Few films this year have evoked an atmosphere as menacing as Taylor Sheridan’s directorial debut, “Wind River.”
The plot centers around professional game hunter Corey Lambert, played by Jeremy Renner, who attempts to solve the murder of a Native American woman from the Wind River Indian Reservation in snow-covered Wyoming. To assist in the investigation, the tribal police chief calls in a rookie FBI agent from Las Vegas named Jane Banner, played by Elizabeth Olsen, who quickly finds herself intimidated by the remote setting.
While Sheridan— who previously wrote the screenplay for 2014’s “Sicario” among others— provides a riveting mystery with “Wind River,” the film primarily focuses on the socio-political conflicts within the poverty-stricken setting.

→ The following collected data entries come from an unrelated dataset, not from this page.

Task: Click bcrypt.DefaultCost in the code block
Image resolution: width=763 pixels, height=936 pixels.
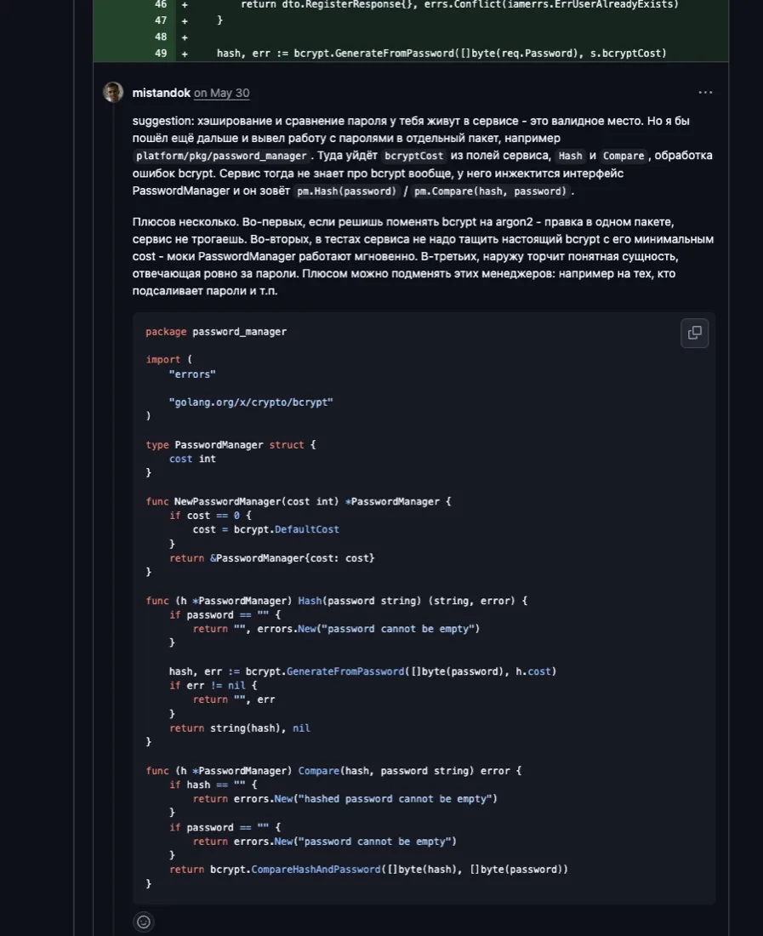Action: point(287,529)
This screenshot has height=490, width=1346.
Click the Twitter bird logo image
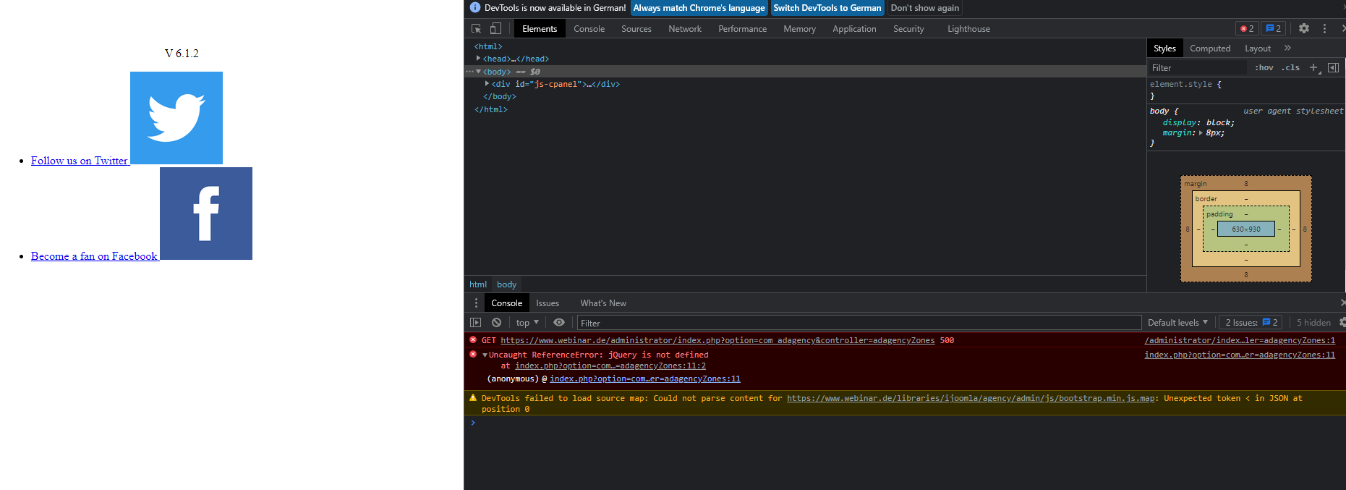point(176,118)
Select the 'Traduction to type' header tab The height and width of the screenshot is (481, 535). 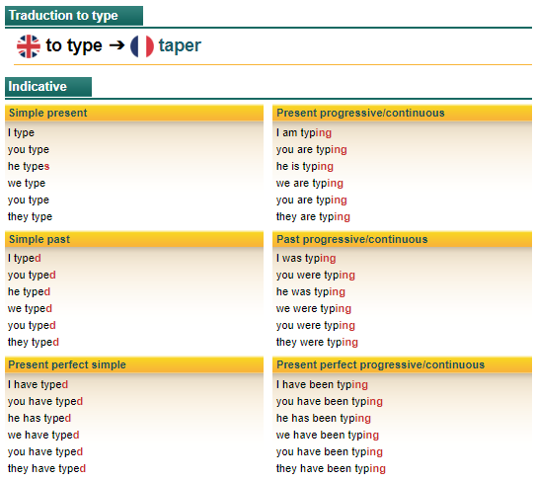[x=74, y=16]
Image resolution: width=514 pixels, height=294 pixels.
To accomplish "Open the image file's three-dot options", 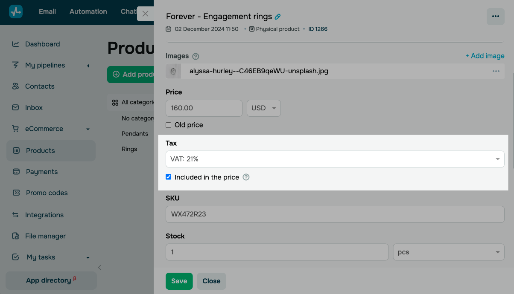I will (496, 71).
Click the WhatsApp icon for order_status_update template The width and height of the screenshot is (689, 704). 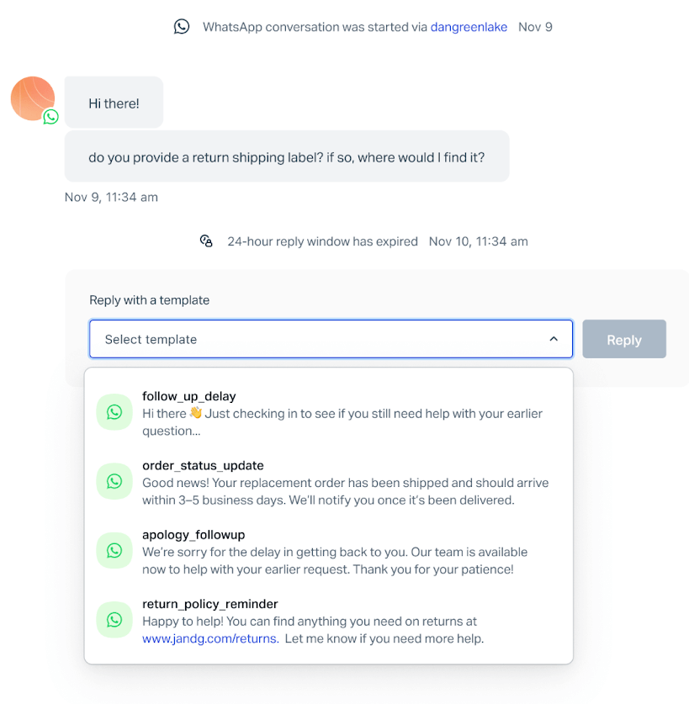coord(114,481)
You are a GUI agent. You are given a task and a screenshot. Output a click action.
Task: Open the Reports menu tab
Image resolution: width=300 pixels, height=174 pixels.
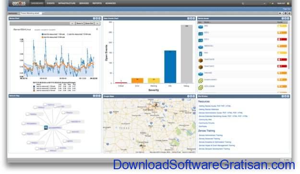[x=97, y=3]
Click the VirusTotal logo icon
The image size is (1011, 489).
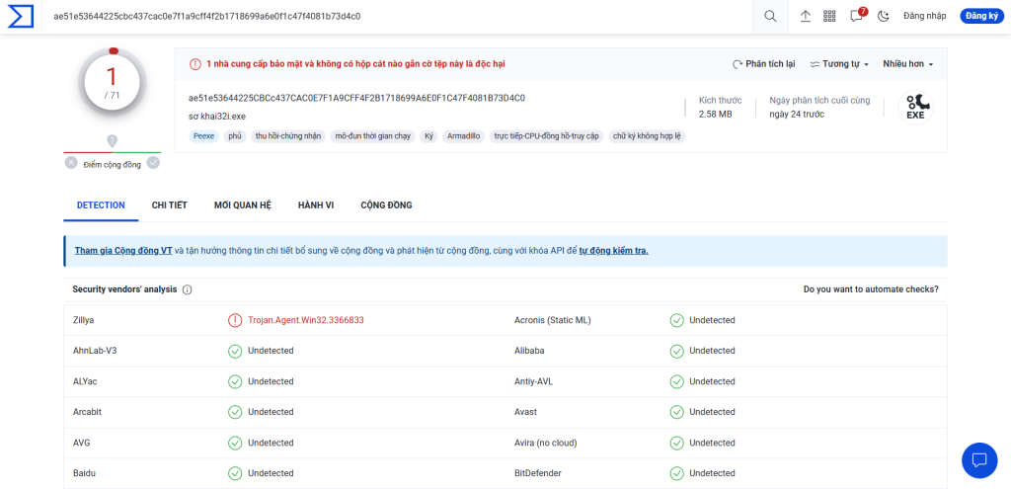pyautogui.click(x=20, y=16)
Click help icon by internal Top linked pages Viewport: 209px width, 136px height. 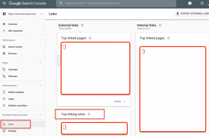point(169,38)
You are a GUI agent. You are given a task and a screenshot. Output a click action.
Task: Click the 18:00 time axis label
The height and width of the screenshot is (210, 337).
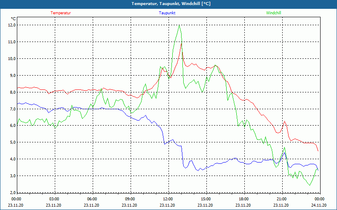[x=243, y=199]
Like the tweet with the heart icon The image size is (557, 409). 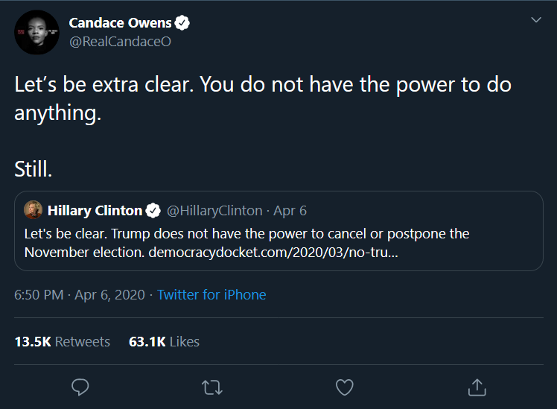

Renner gives a natural, convincing performance, and Olsen is also excellent. Gil Birmingham gives a heartbreaking performance as the father of the murdered woman.
Sheridan’s script features a matter-of-factness, with occasional moments of humor akin to his writing in last year’s “Hell or High Water,” which underscores the oppressive atmosphere and the raw emotion of the characters. There’s not a wasted line of dialogue. The film approaches several powerful subjects such as grief, regret and revenge with emotionally resonant and hard-hitting realism.
Utilizing a mixture of wide-angle and claustrophobic camera work, the rugged cinematography evokes a documentary-esque quality that separates it from other films of its nature. The soundtrack, which has a haunting, hypnotic quality, instills a sense of uneasiness and tension throughout the film.
Sheridan’s mastery of character development and suspense amplifies the disturbing violence to uncomfortable levels. The shootouts and brutality of “Wind River” are presented in a grisly, startling way. While certain sections of the film share similarities with Quentin Tarantino’s films in terms of suspense, Sheridan doesn’t use violence for dark comedy. He makes the violence as uncompromising as the setting.
“Wind River” is one of the best films of the year so far, an emotionally powerful film that features relevant social commentary about the injustices committed against Native Americans in contemporary society.